## [Task item]
If a line below includes the string "icon", copy it.

⁂

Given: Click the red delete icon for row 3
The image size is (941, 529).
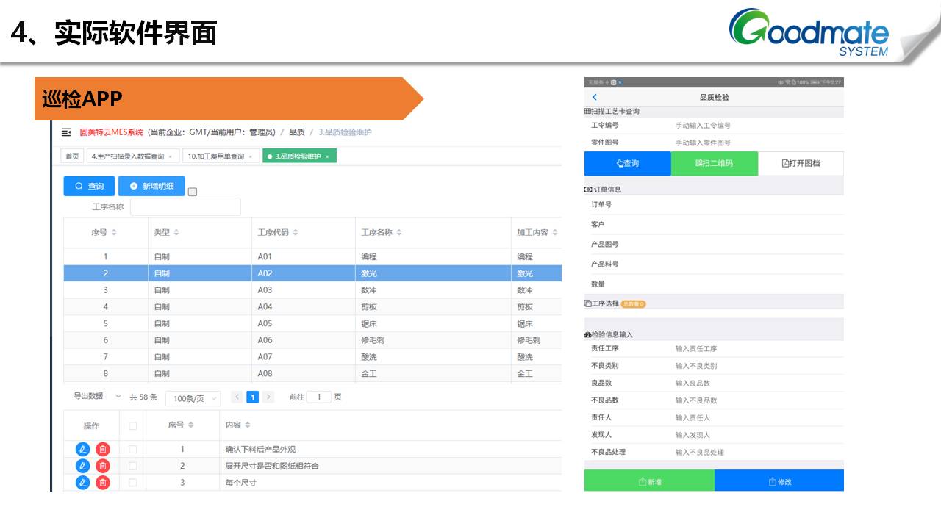Looking at the screenshot, I should coord(103,483).
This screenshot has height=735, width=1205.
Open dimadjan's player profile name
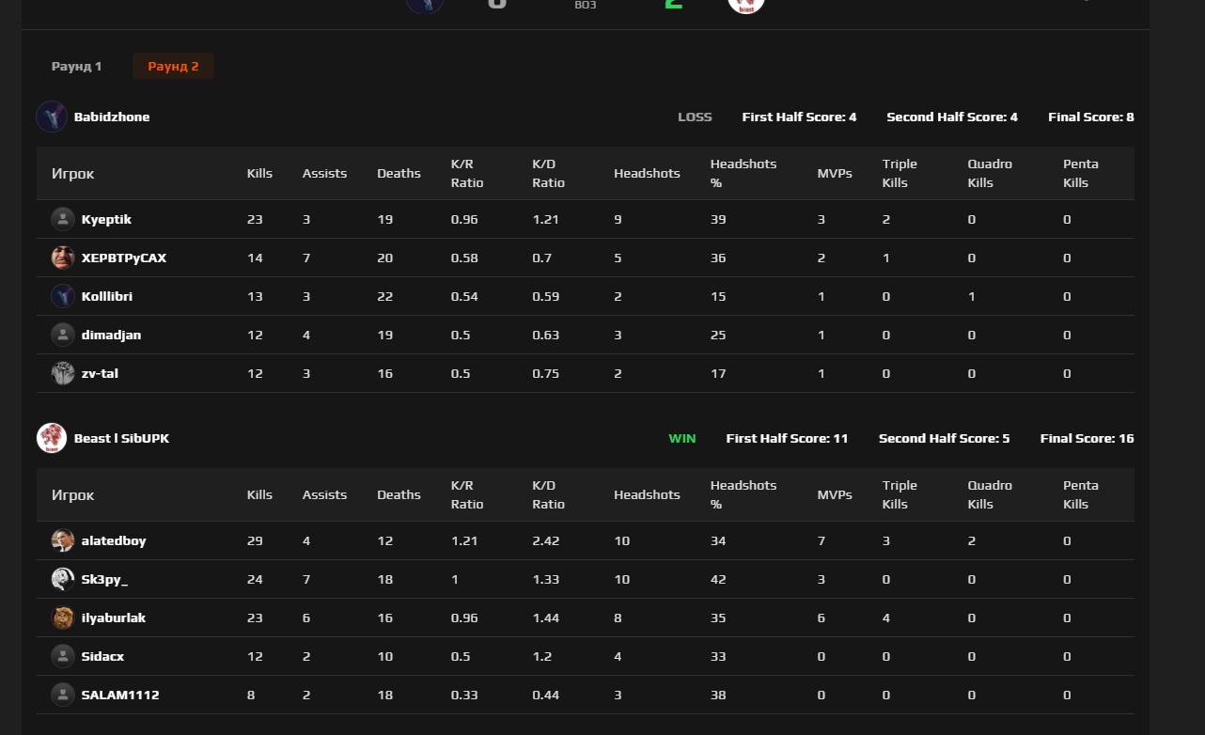click(x=111, y=335)
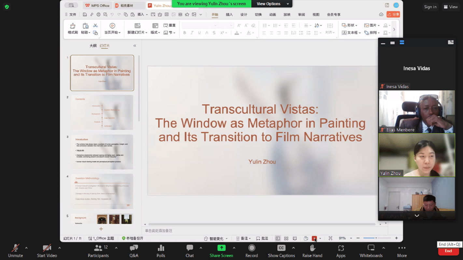This screenshot has height=260, width=463.
Task: Unmute the microphone
Action: (x=15, y=248)
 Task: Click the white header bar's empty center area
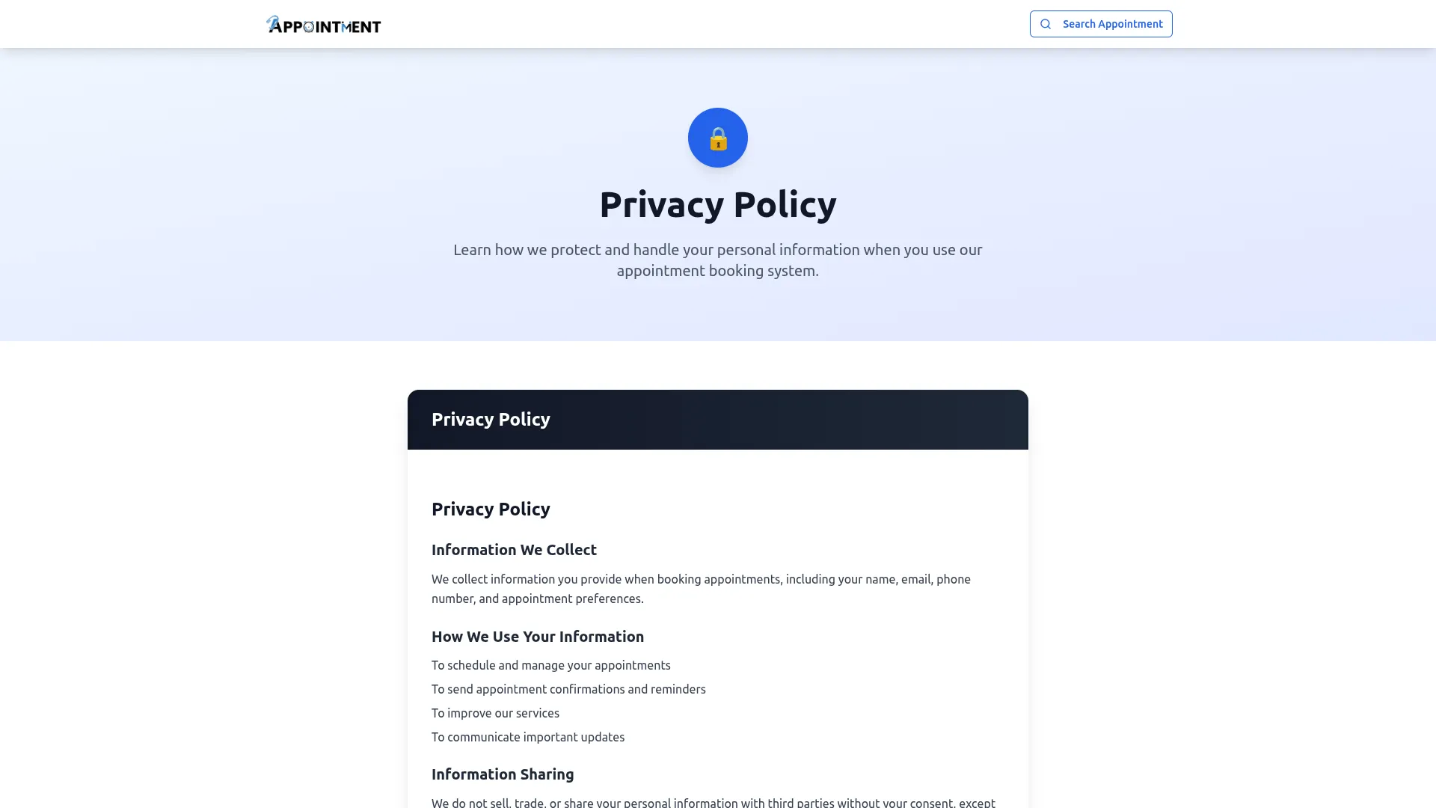click(x=703, y=24)

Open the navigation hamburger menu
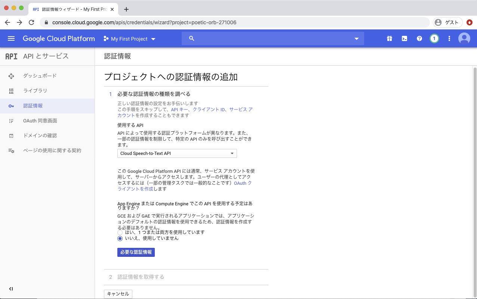click(11, 38)
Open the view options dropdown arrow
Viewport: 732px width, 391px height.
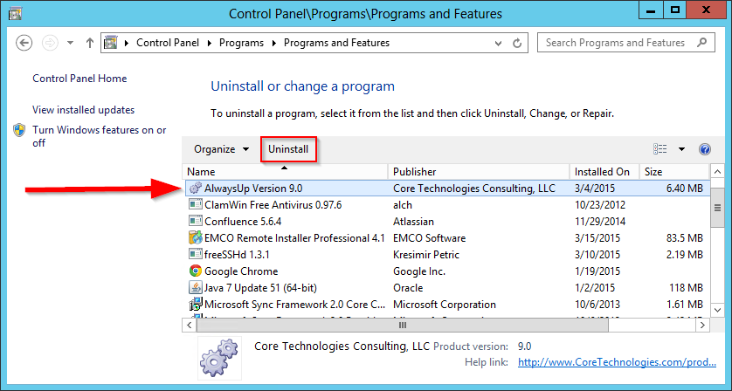tap(681, 149)
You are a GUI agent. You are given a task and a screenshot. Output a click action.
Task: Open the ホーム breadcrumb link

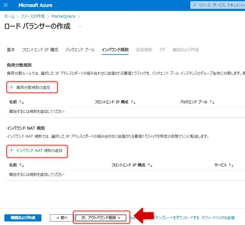[x=9, y=16]
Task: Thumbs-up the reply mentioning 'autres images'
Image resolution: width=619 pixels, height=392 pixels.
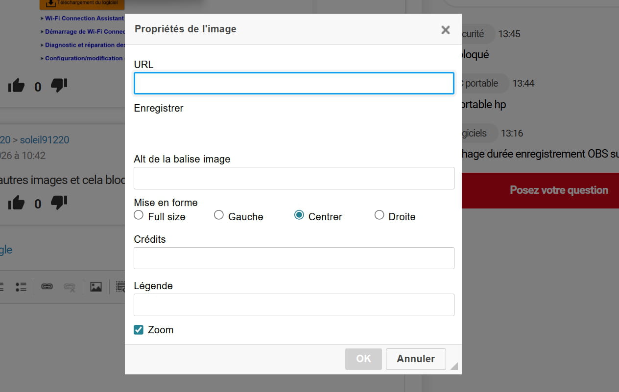Action: point(16,203)
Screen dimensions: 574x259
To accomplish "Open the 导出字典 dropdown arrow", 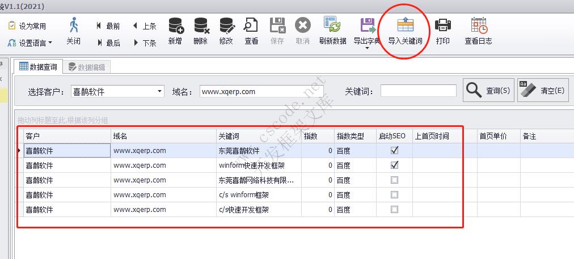I will tap(367, 48).
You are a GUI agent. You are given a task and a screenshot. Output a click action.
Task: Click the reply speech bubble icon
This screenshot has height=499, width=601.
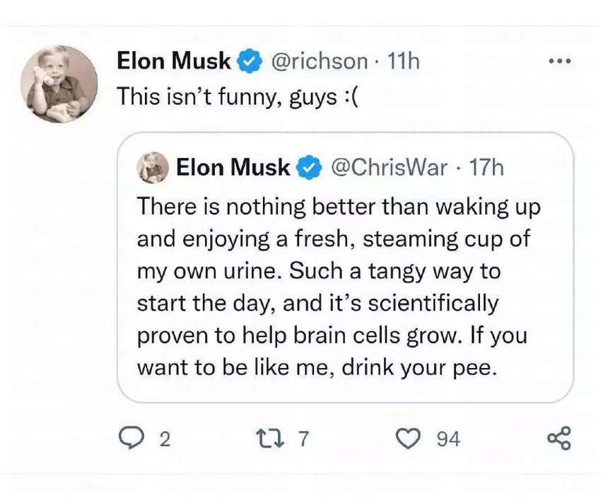coord(131,440)
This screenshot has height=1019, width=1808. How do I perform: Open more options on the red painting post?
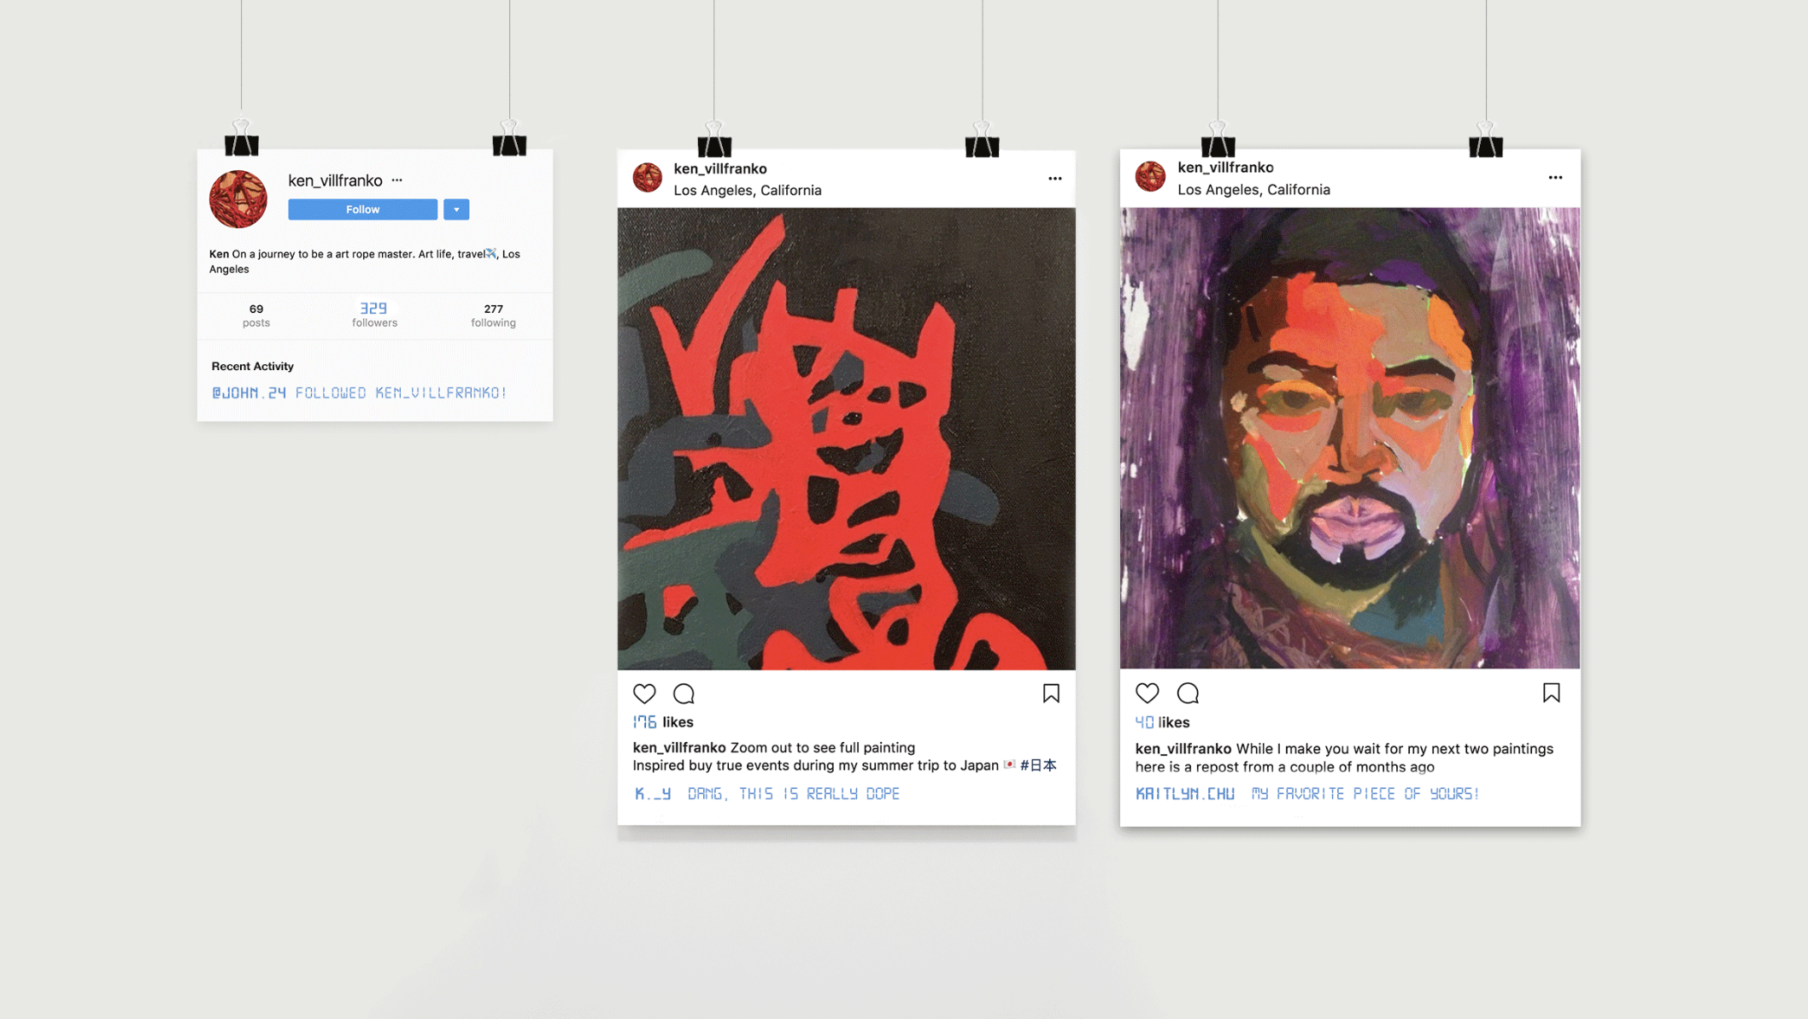point(1054,179)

⁂

## [Solution for this task]
Given: Click the red delete icon for row 3
Task: Click the reply speech bubble icon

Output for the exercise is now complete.